EXERCISE SET:
[A] In the Emmy season article, how many Emmys is Ted Lasso up for?
[B] Quote the passage of the Emmy season article that starts at "ESSENTIAL INDUSTRY AND" and ends at "on Apple TV+.".

QUOTED TEXT:

ESSENTIAL INDUSTRY AND AWARD NEWS
AUGUST 26, 2021
The Homestretch of Emmy Season
An Emmy season’s period of eligibility runs for only a year, like nearly every other award season, but you can be forgiven for sometimes thinking it’s longer. The period begins and ends each June, which means that many of the TV seasons competing for Emmys this year—including those of The Crown, PEN15, and Bridgerton—debuted nearly a year ago. But no show seems to be in quite the same time warp as best-comedy-series contender Ted Lasso, which is up for a whopping 20 Emmys for its first season, even with its second season currently airing on Apple TV+.

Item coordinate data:
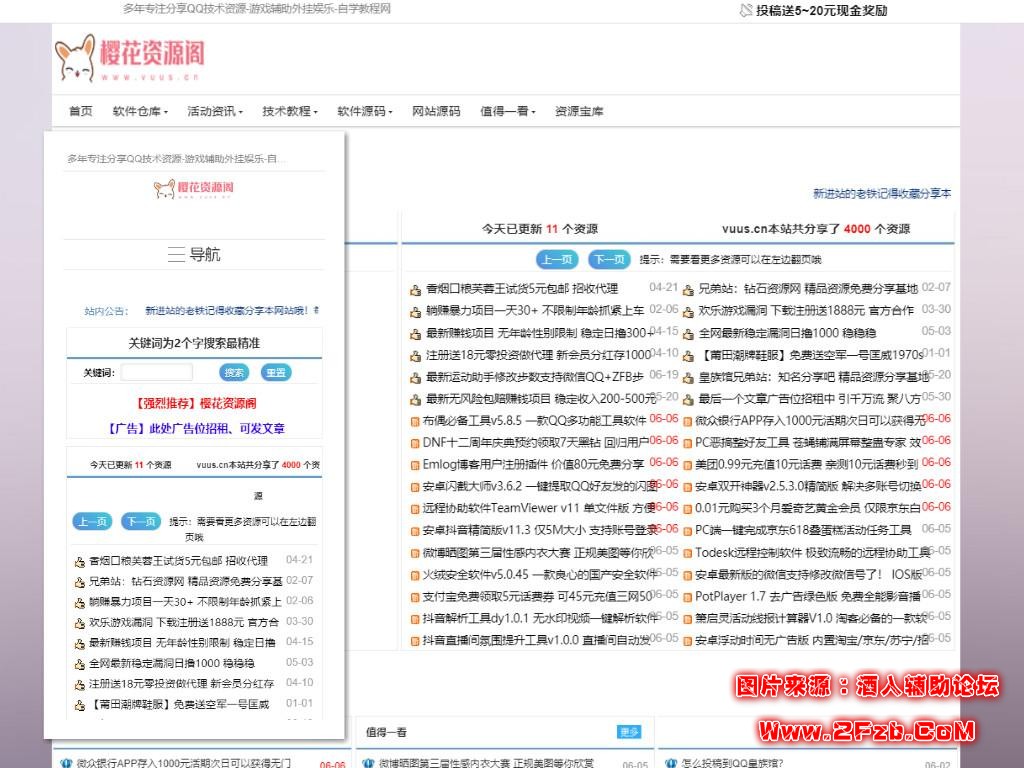Viewport: 1024px width, 768px height.
Task: Click the 关键词 search input field
Action: pos(156,373)
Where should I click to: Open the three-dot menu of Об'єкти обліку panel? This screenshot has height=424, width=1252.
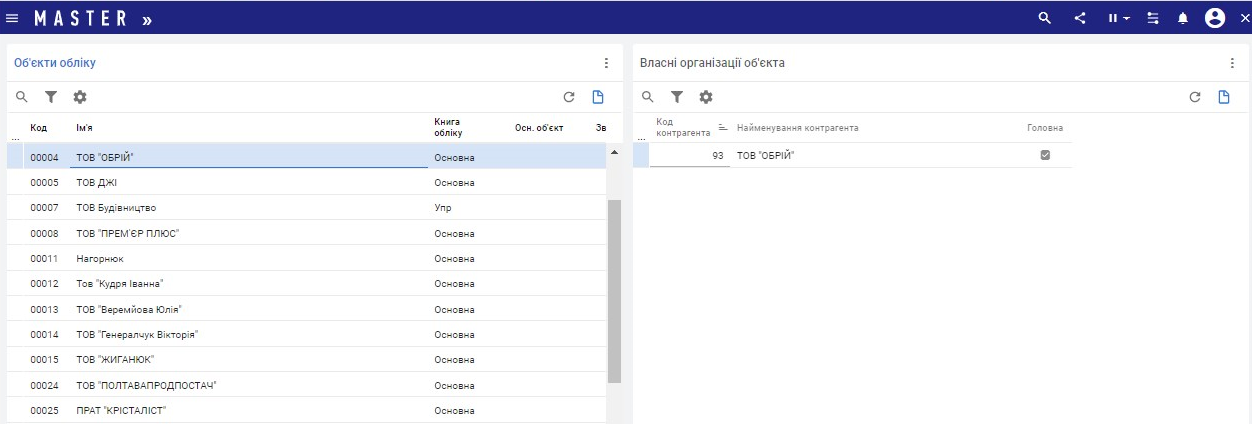pos(605,63)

SOLUTIONS BELOW:
[A] Ted Lasso is up for 20 Emmys for its first season.

[B]
ESSENTIAL INDUSTRY AND AWARD NEWS
AUGUST 26, 2021
The Homestretch of Emmy Season
An Emmy season’s period of eligibility runs for only a year, like nearly every other award season, but you can be forgiven for sometimes thinking it’s longer. The period begins and ends each June, which means that many of the TV seasons competing for Emmys this year—including those of The Crown, PEN15, and Bridgerton—debuted nearly a year ago. But no show seems to be in quite the same time warp as best-comedy-series contender Ted Lasso, which is up for a whopping 20 Emmys for its first season, even with its second season currently airing on Apple TV+.